"Schiffe raus, Schiffe rein, sonst nichts." Schiffsmeldungen, das sind kleine unbedeutende Zeilen in einer lokalen Tageszeitung auf Neufundland. Verantwortlich hierfür ist Quoyle, ein vom Leben gebeutelter Aussteiger und Berufsversager, zumindest sieht er sich selbst gerne so in der Leidensrolle. Mit seiner Tochter Bunny und der resoluten Tante Agnes zog er nach dem Tod seiner Frau zurück in die sehr eigene Gegend, zurück zu seinen Wurzeln.
Er versucht sich mit seiner Vergangenheit auseinanderzusetzen, ebenso wie viele andere dort. Insbesondere Agnes Schicksal und Vergangenheit bleibt zunächst unergründlich, aber bereits zu Beginn läßt die Asche-vertausch-Aktion erahnen daß hier etwas bedeutenderes dahinter steckt als es zunächst den Anschein hat.

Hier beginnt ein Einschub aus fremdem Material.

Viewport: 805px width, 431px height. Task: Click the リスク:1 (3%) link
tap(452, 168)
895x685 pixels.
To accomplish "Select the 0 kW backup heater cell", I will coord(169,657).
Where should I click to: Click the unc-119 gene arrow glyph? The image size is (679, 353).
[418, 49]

Zum Stimmungsbild des Filmes trägt enorm viel die malerische Landschaft, die unendliche Weite und die schier erdrückende Einsamkeit Neufundlands bei. Die atemberaubende Romantik trotz eiserner Kälte paßt wunderbar zur Geschichte, so wird die Verfilmung in jeder Szene der Romanvorlage gerecht, auch wenn Regisseur Lasse Hallström teilweise ganz bewußt Veränderungen vornahm, um das Buch besser visualisieren zu können. Man spürt förmlich die schneidende Kälte, zu der nicht nur das eigene Wetter sondern auch die Art der Einheimischen maßgeblich beiträgt.

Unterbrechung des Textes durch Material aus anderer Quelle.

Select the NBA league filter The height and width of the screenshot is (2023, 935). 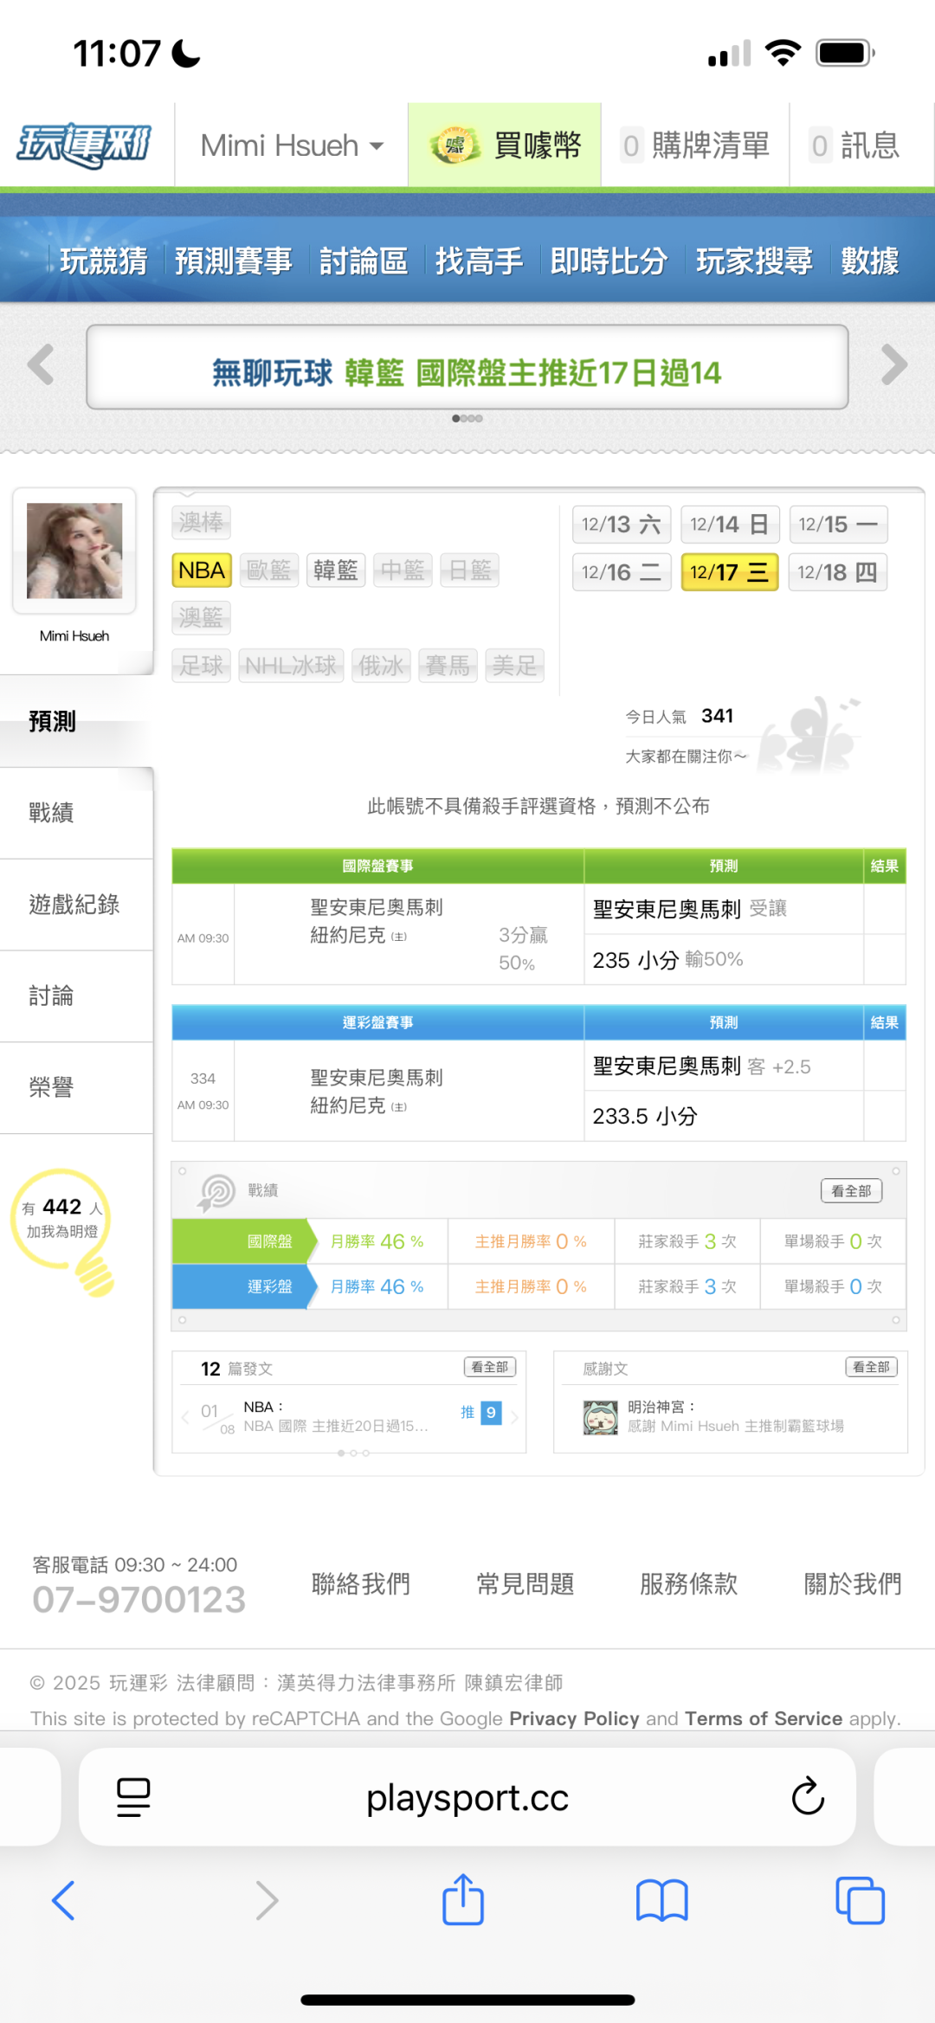click(202, 570)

Kevin Spacey erleben wir in neuer Form, weg vom verschmitzten Gauner-Image, hin zu einer sehr ernsthaften und bewegenden Rolle, die nicht nur zartbesaitete Frauenherzen bewegt. Auch Julianne Moore kann überzeugen und paßt perfekt zu dieser feinfühligen und eigenbrötlerischen Rolle, denn trotz eiserner Maske erkennt man das zarte Innenleben und die starke Persönlichkeit die eher durch die leisen Töne Charakterstärke zeigen darf - passend besetzt! Lichtblicke auch in Nebenrollen, insbesondere Pete Postlethwaite beweist, daß seine Zusammenarbeit mit Spacey wie zuvor schon in "die üblichen Verdächtigen" funktioniert.
Judi Dench zeigt sich im übrigen ähnlich wie Spacey von einer gänzlich anderen Seite, weg vom harten Image der "M"-Nachfolgerin in der Bond-Reihe, hin zu einer zerbrechlichen, vom Leben enttäuschten Frau, die nur noch durch äußerliche Stärke zu überleben vermag, praktisch vom Leben dazu gezwungen wurde hart zu sein. Eine aufgebürdete Rolle, die sie nie wollte, viel zu früh wurde ihr Leben durch den Bruder (Quoyles Vater) zerstört - Dench transportiert die Gefühlswelt der Agnes auf hervorragende und authentische Weise wie es keine zweite könnte.
"Schiffsmeldungen" ist ein nachdenklich stimmender Film, der Aufmerksamkeit und Feinfühligkeit des Zuschauers verlangt. Kein Film, den man nebenbei zur Unterhaltung anschauen kann - anspruchsvolles Gefühlskino.